[INSTRUKSI TUGAS] Ketik ulang bagian berita tentang sikap KPU terhadap aturan pilkada dari "Doli menyampaikan ini" sampai "Legislasi (Baleg) DPR." tanpa mengubah satu kata pun.

[TEKS BACAAN]

GELORA.CO - Ketua Komisi II DPR RI Ahmad Doli Kurnia
mengatakan bahwa Komisi Pemilihan Umum (KPU) sejatinya membuat
peratuan terkait pilkada dengan merujuk kepada undang-undang.
Doli menyampaikan ini ketika merespons soal bagaimana sikap KPU terkait
adanya polemik syarat pencalonan kepala daerah yang telah diputuskan oleh
Mahkamah Konstitusi (MK) tetapi dianulir oleh Badan Legislasi (Baleg) DPR.
"Kalau KPU itu kan mengikuti Undang-Undang," kata Doli di Kawasan Senayan,
Jakarta, Rabu (22/8/2024).
Wakil ketua umum Partai Golkar ini menyebut KPU adalah pelaksana
undang-undang sehingga harus merumuskan peraturan KPU terkait pilkada merujuk
undang-undang terbaru.
"Dia kan pelaksana undang-undang. Nah UU yang terakhir itu yang
dilaksanakan," ujar Doli.
Lebih lanjut, Doli enggan mengomentari revisi yang baru saja dilakukan Baleg
DPR RI terkait UU Pilkada.
"Nah itu saya enggak tahu, tanya ke teman-teman Baleg," ujar dia.
Diberitakan sebelumnya, Panitia Kerja (Panja) revisi UU Pilkada Baleg DPR RI
baru saja menolak menjalankan Putusan MK Nomor 70/PUU-XXII/2024 soal
syarat usia minimum calon kepala daerah.
Dalam putusan itu, MK menegaskan bahwa titik hitung usia minimal calon
kepala daerah dihitung saat penetapan pasangan calon oleh KPU.

[DATA TERCATAT]

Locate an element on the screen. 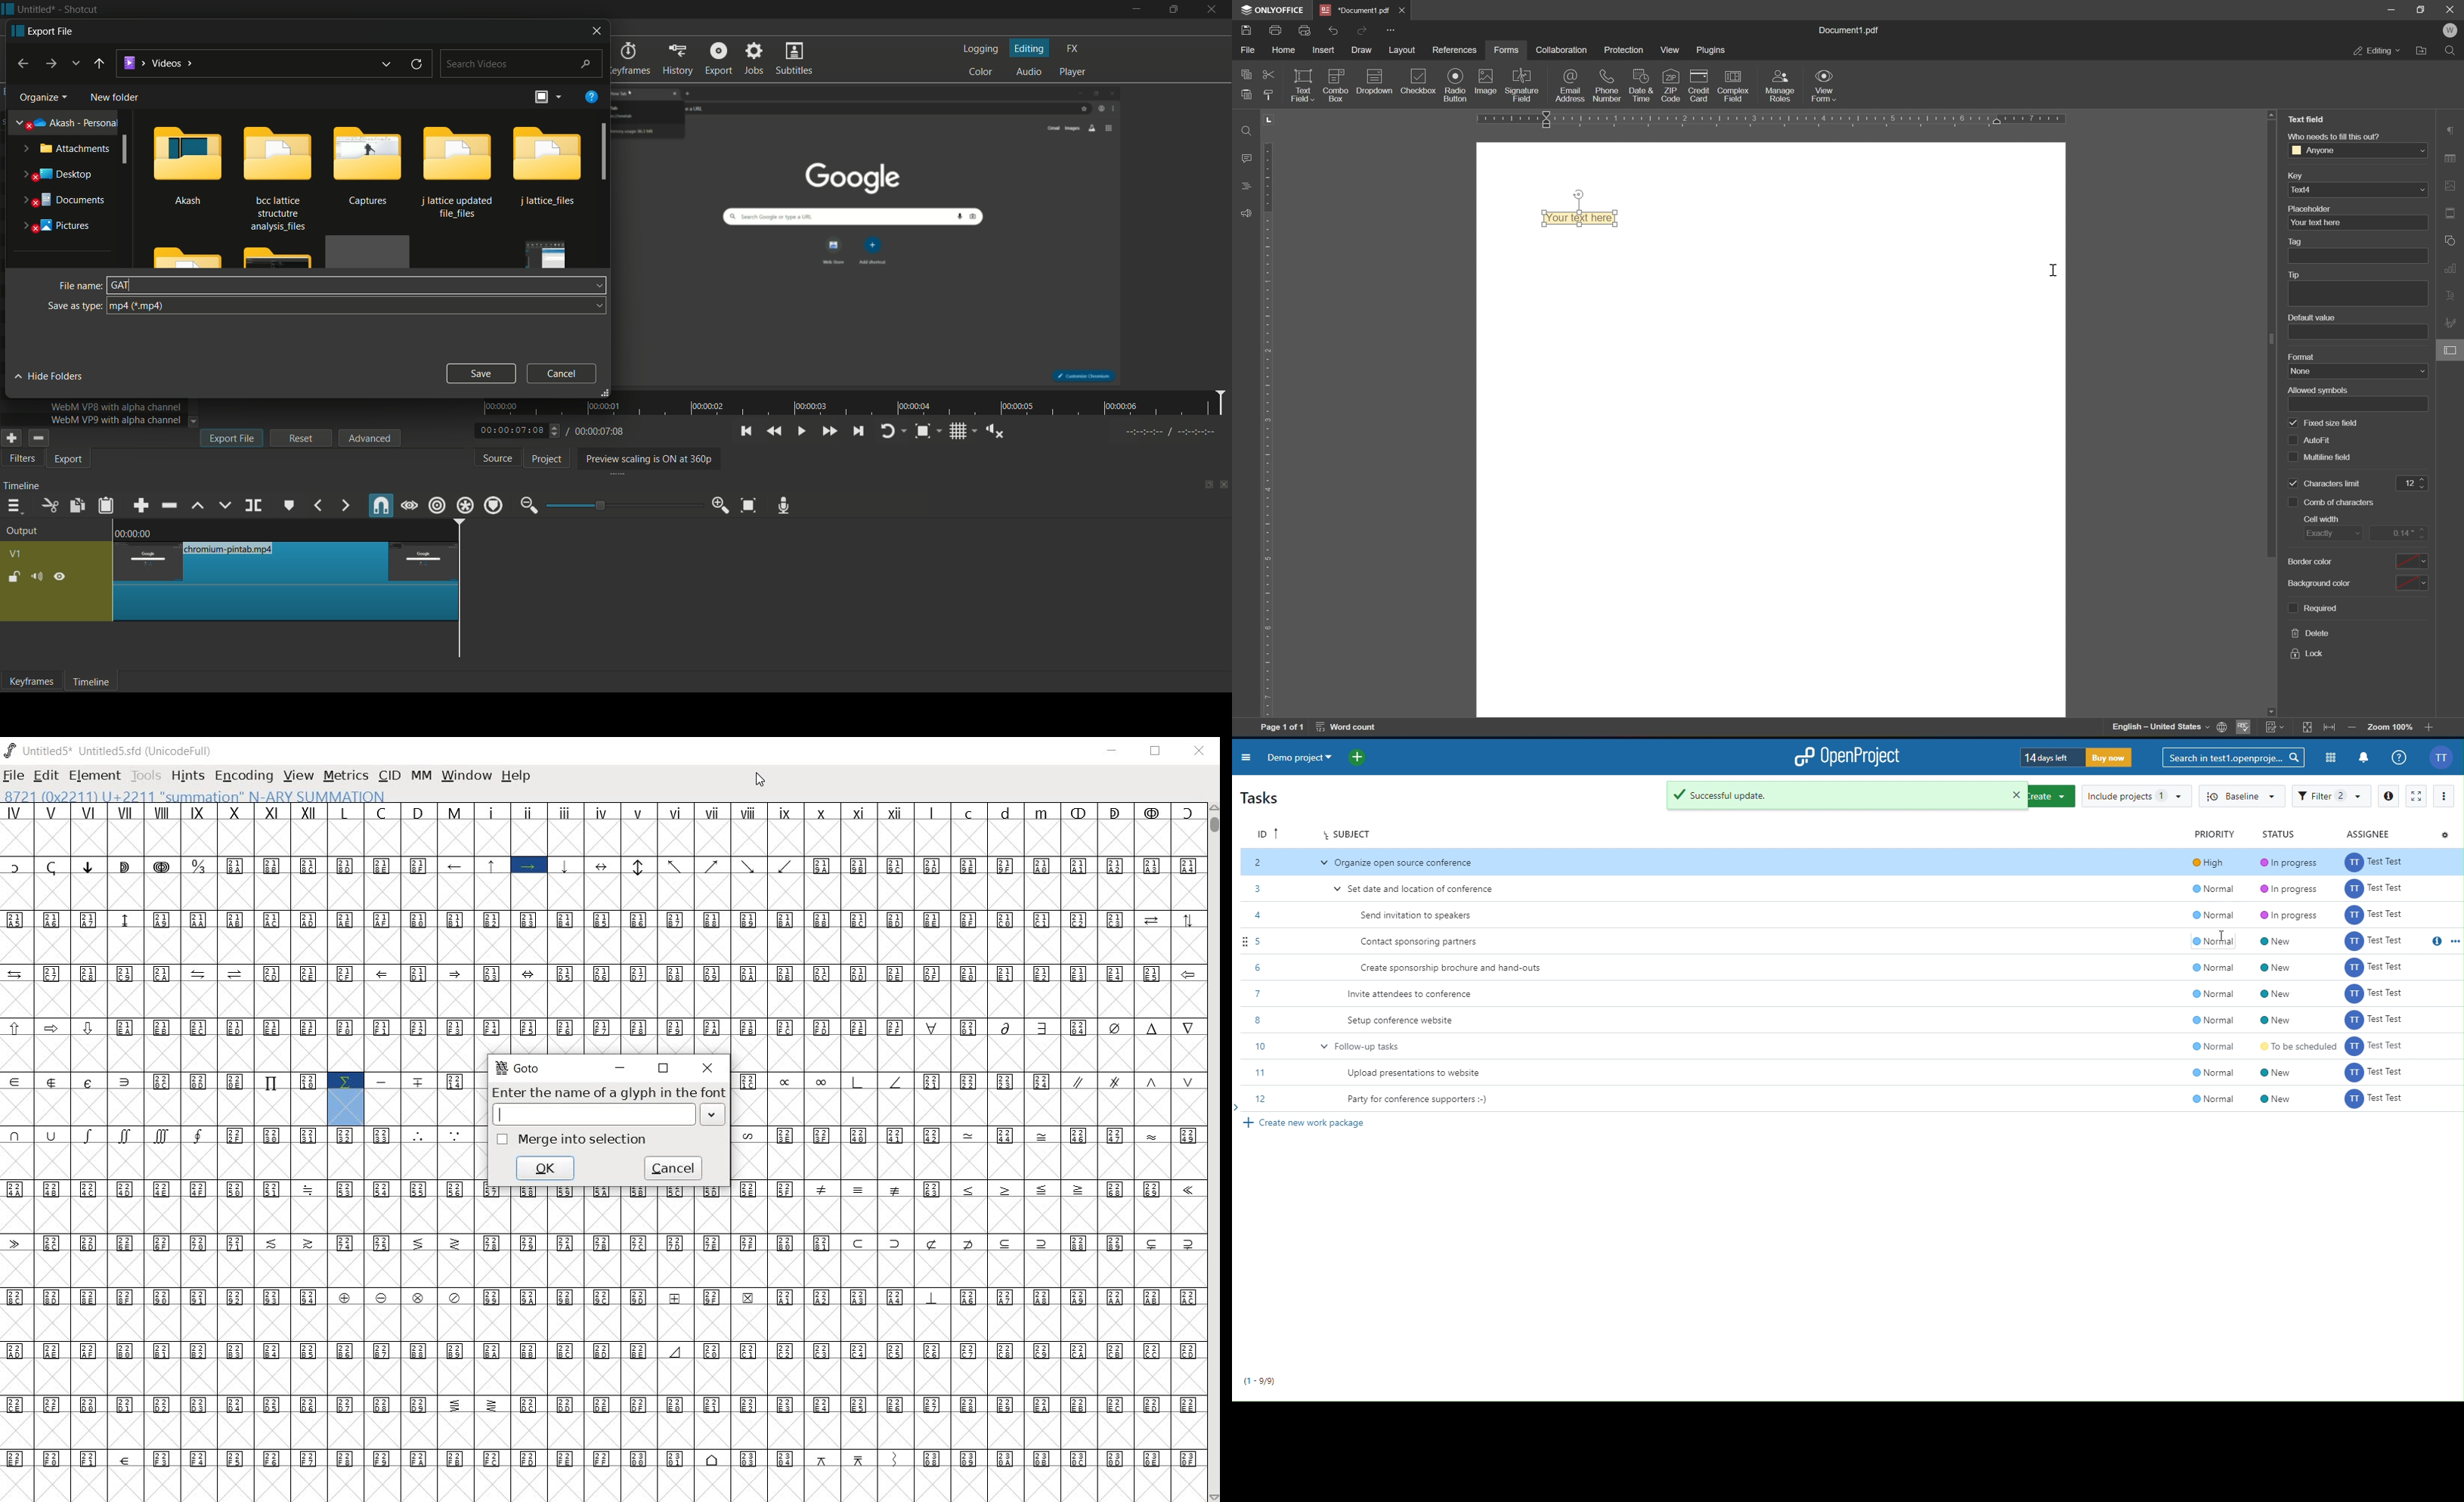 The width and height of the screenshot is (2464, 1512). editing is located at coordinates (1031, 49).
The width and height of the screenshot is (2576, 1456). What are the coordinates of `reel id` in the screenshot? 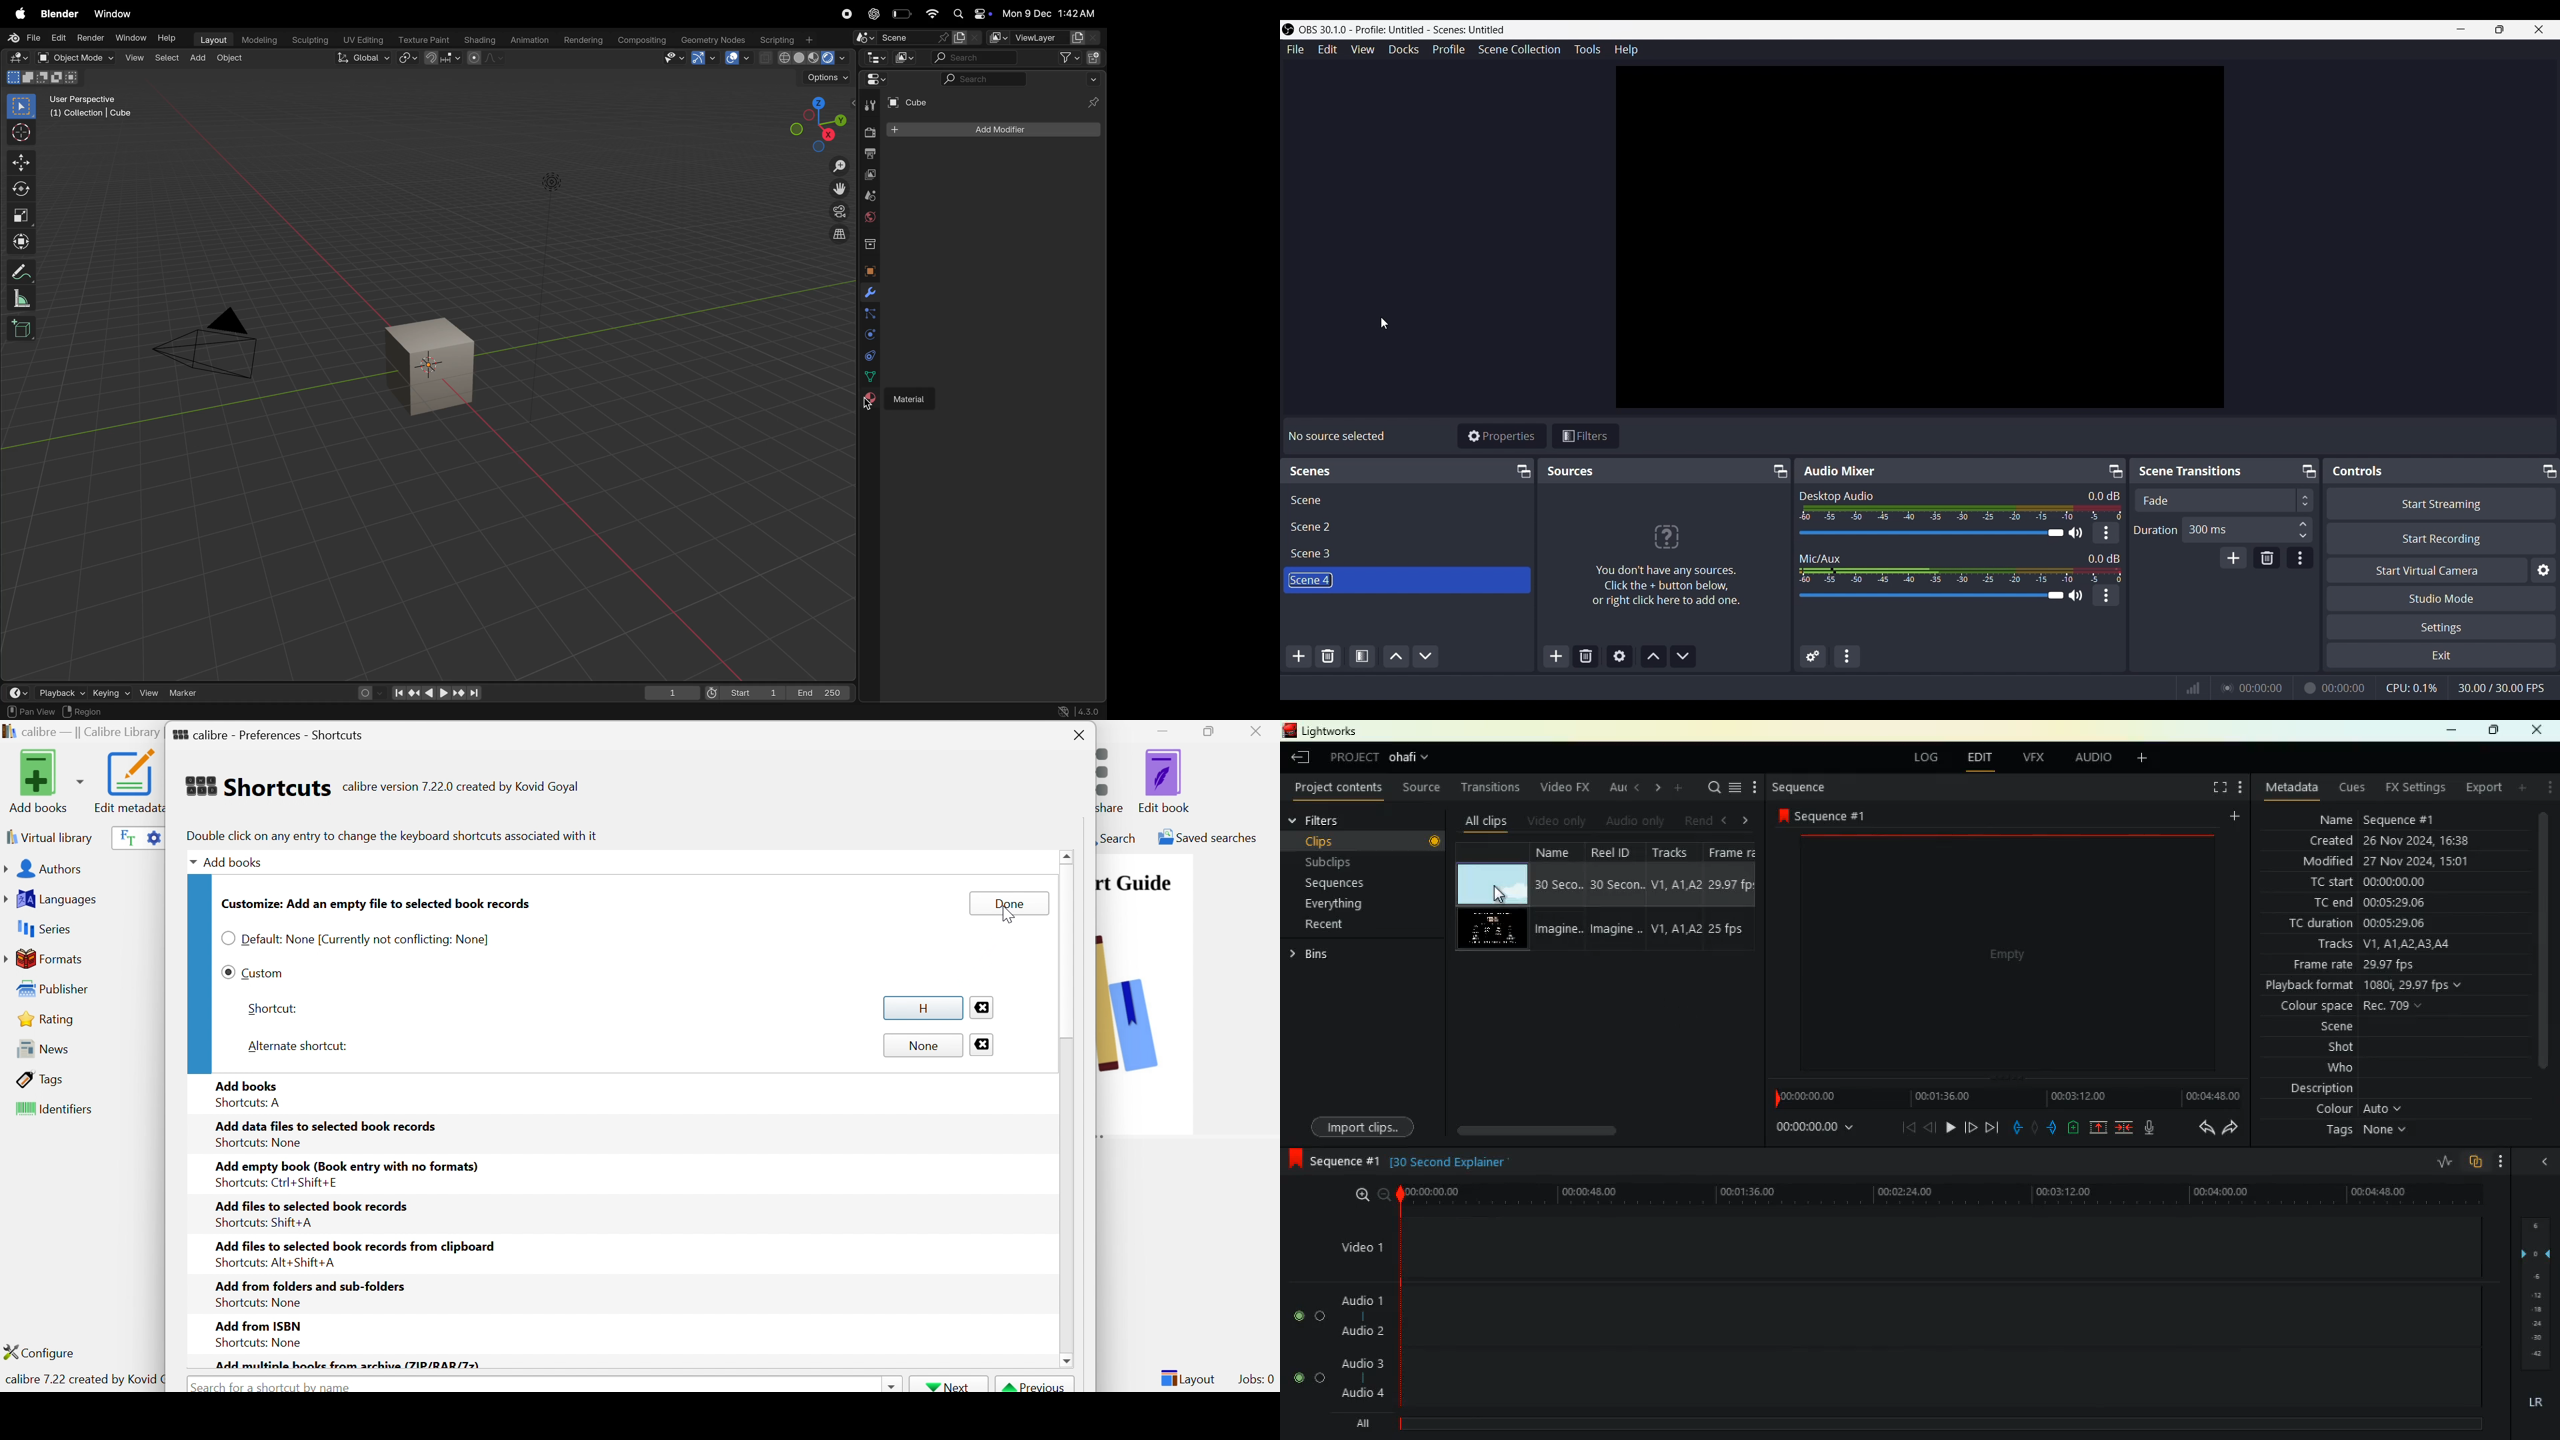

[HASIL TUGAS]
Doli menyampaikan ini ketika merespons soal bagaimana sikap KPU terkait
adanya polemik syarat pencalonan kepala daerah yang telah diputuskan oleh
Mahkamah Konstitusi (MK) tetapi dianulir oleh Badan Legislasi (Baleg) DPR.